#### Given problem 1:
In the security review, please rewrite the paragraph beginning "bHermesBoost, bHermesGauges, and bHermesVotes contracts have the onlybHermes modifier" as a short bulleted list that keeps its main facts.
#### Given problem 2:
Pick up the security review of the bHermes contracts after its last sentence and carry it forward.

#### Extract:
────────────────
1. Analysis of the codebase (What’s unique? What’s using existing patterns?):
   • Unique: The overall structure of having a parent bHermes contract managing three different token contracts (bHermesBoost, bHermesGauges, bHermesVotes), each with different functionalities (boost, gauges, votes) is unique.
   • Existing Patterns: The contract uses standard Solidity and Ethereum patterns. It uses the ERC20 standards and Ownable pattern for ownership management. All tokens make use of onlybHermes modifier to restrict access.
2. Architecture feedback:
   • Design Choice: The separation of functionalities (boost, gauges, votes) into individual contracts and a parent contract (bHermes) managing these seems to be a good design choice. It isolates functionalities and makes the codebase cleaner and easier to manage.
3. Centralization risks:
   • bHermesBoost, bHermesGauges, and bHermesVotes contracts have the onlybHermes modifier, which implies that only the bHermes contract can call certain functions. While this can provide security, it does centralize control to the bHermes contract. Also, the bHermes contract is owned by _gaugeBoost in UtilityManager, making the _gaugeBoost address the ultimate controller of the system.
4. Systemic risks:
   • Dependencies: The contracts are heavily dependent on the behavior of the ERC20 tokens they interact with. Bugs in these contracts could potentially impact the bHermes contract as well.
   • Centralization: Centralizing control in the bHermes contract can be a systemic risk if the contract has bugs or is compromised.

ERC20Boost/MultiVotes/Gauges Discussion

Front-running Issue

• Delegating Votes: In the ERC20MultiVotes contract, users have the ability to delegate their tokens to another user.
• Front-running Scenario: A front-running vulnerability exists within the undelegate function. If a delegatee is alerted to an impending undelegate transaction in the mempool, they may opt to front-run this transaction.
• Lock-in Mechanism: The delegatee could submit their own transaction, providing a higher gas price to allocate tokens to a gauge. This action effectively locks themselves in as the delegatee before the undelegate transaction will revert.
────────────────
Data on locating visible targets
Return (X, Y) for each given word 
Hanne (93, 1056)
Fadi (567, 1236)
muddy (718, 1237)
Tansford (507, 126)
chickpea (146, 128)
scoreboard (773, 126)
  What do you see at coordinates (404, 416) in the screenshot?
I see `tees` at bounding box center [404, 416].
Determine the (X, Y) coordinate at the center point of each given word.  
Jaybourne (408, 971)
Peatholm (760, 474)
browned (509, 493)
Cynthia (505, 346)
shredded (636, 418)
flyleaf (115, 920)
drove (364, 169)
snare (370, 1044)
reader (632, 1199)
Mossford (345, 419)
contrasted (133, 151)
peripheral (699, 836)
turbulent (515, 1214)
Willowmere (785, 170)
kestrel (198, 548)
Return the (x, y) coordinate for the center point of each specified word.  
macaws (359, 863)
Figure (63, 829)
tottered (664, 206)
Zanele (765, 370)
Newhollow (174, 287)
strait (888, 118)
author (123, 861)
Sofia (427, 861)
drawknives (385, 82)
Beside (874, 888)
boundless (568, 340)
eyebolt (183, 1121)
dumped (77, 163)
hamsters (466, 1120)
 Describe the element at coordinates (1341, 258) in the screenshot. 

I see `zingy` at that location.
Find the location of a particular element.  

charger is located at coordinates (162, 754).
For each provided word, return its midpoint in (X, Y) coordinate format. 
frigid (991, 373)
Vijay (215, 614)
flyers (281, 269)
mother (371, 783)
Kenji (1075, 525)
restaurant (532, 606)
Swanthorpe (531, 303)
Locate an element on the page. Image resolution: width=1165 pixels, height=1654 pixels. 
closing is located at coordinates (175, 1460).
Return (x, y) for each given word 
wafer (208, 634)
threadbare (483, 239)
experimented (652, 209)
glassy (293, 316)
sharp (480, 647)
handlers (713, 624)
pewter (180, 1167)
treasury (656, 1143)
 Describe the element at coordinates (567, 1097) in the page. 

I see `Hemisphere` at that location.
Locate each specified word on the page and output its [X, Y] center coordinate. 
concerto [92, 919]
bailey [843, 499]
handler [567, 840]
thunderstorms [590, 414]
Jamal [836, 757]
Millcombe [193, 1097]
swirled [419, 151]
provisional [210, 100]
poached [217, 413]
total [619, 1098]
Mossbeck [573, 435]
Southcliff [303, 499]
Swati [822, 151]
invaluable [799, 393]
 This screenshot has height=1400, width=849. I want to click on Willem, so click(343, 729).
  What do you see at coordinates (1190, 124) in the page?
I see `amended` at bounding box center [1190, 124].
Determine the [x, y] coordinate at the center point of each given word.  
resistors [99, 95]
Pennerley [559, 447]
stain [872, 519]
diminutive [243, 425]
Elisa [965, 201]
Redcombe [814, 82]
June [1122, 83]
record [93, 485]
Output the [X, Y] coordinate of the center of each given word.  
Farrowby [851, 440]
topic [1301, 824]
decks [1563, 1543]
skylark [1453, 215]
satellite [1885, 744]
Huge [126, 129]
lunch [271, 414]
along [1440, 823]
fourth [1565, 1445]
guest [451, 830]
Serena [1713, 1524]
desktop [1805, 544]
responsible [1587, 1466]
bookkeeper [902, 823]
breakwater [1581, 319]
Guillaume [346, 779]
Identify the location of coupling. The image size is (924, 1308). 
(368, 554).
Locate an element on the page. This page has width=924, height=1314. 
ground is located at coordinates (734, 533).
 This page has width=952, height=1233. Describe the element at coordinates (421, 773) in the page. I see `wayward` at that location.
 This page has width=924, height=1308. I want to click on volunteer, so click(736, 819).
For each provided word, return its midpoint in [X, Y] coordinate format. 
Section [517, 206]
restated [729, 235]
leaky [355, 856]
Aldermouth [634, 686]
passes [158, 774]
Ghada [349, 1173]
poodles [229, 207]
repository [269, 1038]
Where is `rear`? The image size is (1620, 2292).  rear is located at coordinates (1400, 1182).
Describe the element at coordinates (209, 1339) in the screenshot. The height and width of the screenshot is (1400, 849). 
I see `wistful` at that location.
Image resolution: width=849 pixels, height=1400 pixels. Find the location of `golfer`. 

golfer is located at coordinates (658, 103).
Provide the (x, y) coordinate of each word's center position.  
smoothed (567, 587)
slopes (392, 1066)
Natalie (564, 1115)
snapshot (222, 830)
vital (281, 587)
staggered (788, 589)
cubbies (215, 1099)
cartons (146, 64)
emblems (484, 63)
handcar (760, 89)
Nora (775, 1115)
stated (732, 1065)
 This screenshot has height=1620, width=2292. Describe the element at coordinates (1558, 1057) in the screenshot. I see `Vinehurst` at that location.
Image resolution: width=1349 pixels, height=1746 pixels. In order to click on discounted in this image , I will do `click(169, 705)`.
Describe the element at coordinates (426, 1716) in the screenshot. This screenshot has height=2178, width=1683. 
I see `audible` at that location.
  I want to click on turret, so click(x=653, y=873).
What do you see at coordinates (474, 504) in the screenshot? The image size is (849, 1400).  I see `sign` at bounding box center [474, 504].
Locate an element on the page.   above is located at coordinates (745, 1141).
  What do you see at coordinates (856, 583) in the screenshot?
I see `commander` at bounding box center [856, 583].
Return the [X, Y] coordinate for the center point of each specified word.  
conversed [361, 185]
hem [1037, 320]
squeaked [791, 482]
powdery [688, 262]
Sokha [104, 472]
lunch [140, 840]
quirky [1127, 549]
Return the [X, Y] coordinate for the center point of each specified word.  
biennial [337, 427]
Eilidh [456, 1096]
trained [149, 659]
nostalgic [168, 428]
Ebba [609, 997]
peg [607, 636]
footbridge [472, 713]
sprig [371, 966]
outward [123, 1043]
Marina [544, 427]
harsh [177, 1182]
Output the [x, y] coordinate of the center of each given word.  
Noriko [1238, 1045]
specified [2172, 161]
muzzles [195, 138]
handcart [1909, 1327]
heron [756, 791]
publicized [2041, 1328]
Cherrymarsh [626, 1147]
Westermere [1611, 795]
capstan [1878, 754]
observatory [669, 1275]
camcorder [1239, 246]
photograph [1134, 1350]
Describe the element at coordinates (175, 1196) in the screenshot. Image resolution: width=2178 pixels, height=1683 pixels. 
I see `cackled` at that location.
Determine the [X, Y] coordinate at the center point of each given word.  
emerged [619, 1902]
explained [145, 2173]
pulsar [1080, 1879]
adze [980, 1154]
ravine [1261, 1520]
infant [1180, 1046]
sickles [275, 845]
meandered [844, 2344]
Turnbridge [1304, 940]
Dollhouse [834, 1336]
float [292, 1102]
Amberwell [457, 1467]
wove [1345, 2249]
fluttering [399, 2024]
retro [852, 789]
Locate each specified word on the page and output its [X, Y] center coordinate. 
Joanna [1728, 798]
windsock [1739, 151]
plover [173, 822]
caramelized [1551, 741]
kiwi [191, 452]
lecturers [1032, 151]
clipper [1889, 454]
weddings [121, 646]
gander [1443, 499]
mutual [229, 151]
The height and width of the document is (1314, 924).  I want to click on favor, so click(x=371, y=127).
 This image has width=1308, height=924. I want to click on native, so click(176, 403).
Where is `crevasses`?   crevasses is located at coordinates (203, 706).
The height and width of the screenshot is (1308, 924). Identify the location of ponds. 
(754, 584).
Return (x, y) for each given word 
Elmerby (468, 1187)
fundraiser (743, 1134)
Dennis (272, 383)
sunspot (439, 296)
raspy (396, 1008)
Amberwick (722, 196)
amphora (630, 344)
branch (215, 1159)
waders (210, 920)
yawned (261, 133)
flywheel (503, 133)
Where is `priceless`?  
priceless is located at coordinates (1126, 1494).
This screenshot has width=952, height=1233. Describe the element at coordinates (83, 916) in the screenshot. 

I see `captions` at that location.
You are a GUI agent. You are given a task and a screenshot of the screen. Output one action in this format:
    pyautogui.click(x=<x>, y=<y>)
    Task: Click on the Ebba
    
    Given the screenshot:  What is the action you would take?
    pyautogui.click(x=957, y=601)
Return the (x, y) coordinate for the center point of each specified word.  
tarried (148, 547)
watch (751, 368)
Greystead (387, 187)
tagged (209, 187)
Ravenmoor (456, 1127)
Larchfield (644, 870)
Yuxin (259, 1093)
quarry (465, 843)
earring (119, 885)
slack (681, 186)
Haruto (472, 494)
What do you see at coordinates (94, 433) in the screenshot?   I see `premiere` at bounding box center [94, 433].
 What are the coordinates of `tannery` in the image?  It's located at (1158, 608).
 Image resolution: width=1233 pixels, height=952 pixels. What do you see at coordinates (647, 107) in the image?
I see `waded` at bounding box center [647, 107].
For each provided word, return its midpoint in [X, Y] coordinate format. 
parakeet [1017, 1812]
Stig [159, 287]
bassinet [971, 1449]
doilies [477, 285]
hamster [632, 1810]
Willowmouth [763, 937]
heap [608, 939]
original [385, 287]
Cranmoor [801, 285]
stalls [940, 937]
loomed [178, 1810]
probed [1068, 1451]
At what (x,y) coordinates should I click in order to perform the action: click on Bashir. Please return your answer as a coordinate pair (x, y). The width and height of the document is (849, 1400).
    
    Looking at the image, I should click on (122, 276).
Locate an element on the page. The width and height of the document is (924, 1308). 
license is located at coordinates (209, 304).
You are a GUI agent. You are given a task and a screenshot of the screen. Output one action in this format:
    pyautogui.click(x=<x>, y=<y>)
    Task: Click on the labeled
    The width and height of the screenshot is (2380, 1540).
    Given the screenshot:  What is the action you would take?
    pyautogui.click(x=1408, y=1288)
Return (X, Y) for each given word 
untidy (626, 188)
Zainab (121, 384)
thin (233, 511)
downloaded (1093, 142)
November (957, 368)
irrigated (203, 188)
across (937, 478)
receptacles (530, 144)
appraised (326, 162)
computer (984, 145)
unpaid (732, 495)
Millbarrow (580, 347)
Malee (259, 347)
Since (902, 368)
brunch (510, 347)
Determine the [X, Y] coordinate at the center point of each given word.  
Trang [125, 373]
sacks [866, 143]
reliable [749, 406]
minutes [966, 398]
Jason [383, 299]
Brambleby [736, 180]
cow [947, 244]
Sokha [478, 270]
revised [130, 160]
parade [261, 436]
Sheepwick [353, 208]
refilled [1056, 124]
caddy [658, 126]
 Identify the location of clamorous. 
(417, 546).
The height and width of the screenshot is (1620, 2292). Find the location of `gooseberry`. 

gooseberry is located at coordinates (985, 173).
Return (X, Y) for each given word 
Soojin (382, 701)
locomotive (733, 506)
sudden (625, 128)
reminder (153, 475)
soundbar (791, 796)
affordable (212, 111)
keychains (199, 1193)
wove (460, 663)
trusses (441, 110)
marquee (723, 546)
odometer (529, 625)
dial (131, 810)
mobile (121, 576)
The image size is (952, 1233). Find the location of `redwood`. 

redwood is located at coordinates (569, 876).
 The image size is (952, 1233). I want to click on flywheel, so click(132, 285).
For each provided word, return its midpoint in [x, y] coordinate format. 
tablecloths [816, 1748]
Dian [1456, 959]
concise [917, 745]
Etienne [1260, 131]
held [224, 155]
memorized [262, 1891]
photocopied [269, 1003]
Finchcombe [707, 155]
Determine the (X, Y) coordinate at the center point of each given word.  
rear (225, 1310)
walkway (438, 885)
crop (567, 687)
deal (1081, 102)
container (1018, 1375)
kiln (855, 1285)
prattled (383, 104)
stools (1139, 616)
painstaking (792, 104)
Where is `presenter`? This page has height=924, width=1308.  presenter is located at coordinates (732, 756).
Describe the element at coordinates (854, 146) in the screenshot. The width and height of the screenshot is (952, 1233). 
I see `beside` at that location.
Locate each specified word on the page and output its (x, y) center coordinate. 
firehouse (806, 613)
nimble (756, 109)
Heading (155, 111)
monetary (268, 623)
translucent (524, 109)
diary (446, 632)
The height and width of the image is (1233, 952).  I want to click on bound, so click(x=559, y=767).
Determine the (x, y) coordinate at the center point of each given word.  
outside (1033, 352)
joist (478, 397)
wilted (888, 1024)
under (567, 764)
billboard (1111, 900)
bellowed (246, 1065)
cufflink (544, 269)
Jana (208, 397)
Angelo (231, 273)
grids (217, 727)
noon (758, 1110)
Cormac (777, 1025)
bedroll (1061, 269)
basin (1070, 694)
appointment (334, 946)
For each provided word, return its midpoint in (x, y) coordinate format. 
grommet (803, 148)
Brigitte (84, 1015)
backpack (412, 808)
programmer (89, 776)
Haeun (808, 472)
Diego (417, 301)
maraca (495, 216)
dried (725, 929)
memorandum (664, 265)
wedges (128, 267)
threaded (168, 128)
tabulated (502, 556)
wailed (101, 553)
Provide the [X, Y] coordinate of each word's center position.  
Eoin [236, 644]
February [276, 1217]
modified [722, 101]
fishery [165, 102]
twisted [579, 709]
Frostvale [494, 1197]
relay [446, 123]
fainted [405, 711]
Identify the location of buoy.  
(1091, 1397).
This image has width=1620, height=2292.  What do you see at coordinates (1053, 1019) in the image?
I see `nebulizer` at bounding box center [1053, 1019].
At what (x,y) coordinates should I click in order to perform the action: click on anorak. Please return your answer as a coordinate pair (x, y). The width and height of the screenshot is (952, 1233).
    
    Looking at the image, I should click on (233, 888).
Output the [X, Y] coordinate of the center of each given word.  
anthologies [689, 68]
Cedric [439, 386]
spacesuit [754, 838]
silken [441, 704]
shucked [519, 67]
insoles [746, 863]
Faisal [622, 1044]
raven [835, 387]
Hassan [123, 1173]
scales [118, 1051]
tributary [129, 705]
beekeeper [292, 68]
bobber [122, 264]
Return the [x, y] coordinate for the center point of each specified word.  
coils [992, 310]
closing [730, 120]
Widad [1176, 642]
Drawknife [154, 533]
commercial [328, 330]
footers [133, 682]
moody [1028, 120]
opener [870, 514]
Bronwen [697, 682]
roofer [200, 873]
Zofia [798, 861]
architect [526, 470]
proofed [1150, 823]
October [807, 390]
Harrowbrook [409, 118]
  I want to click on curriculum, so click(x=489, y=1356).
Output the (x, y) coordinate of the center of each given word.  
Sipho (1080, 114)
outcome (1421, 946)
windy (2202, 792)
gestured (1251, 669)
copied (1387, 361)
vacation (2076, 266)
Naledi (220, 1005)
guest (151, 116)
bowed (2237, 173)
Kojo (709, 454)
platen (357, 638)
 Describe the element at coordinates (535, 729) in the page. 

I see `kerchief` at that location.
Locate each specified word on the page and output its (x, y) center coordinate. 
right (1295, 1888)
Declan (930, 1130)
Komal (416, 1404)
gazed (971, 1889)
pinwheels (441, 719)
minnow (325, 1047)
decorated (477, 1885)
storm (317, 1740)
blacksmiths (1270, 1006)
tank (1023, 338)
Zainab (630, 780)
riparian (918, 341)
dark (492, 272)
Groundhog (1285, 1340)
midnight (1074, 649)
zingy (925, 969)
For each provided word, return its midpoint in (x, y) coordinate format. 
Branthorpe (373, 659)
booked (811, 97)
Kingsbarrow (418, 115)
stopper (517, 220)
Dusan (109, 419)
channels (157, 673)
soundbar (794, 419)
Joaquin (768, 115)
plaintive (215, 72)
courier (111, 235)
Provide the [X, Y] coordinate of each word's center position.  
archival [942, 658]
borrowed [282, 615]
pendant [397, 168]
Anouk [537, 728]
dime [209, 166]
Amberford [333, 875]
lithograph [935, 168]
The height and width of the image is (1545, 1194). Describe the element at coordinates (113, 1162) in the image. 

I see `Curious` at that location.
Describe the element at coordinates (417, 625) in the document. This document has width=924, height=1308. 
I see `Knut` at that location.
────────────────
#### Final answer 1:
- The onlybHermes modifier on bHermesBoost, bHermesGauges, and bHermesVotes means only the bHermes contract can call certain functions.
- This can add security, but it centralizes control in the bHermes contract.
- _gaugeBoost in UtilityManager owns the bHermes contract, which makes the _gaugeBoost address the ultimate controller of the system.

#### Final answer 2:
• Risk: This tactic enables the delegatee to maintain control over the delegated votes, effectively bypassing the undelegation process.

Deprecated Gauges

• Decreasing Gauge Inconsistencies: The decrementGaugeBoost function does not operate identically to the decrementGaugeBoostIndexed function, particularly with regards to deprecated gauges.
  • It is possible to decrement a deprecated gauge using decrementGaugeBoost, a capability not afforded by decrementGaugeBoostIndexed.

State Machine

States:

• Uninitialized
• Idle
• Minting
• Claiming
• Forfeiting
• Transferring

Transitions:

Uninitialized -> Idle

• Transition function: constructor
• Attack vectors:
  • Verify that the owner and other initialization parameters are set correctly.
  • Validate that the initialized addresses point to the correct contract addresses.
  • Ensure that the constructor cannot be called more than once.
  • Ensure the initialization of the gaugeWeight, gaugeBoost, and governance contracts does not get front-ran.

Idle -> Minting

• Transition function: _mint
• Attack vectors:
  • Check if the minting function verifies the correct balances.
  • Validate if the minting function correctly updates the state variables and emits the correct events.
  • Ensure the minting function cannot be called by unauthorized entities.

Idle -> Claiming

• Transition function: claimOutstanding, claimMultiple, claimMultipleAmounts, claimWeight, claimBoost, claimGovernance
• Attack vectors:
  • Check if the claiming functions check the sender’s balances correctly.
  • Validate if the claiming functions correctly update the state variables and emit the correct events.
  • Ensure the claiming functions cannot be called by unauthorized entities.
  • Unique attack vectors could involve manipulating the amount of utility tokens a user has claimed to gain an unfair advantage or deny others their rightful tokens.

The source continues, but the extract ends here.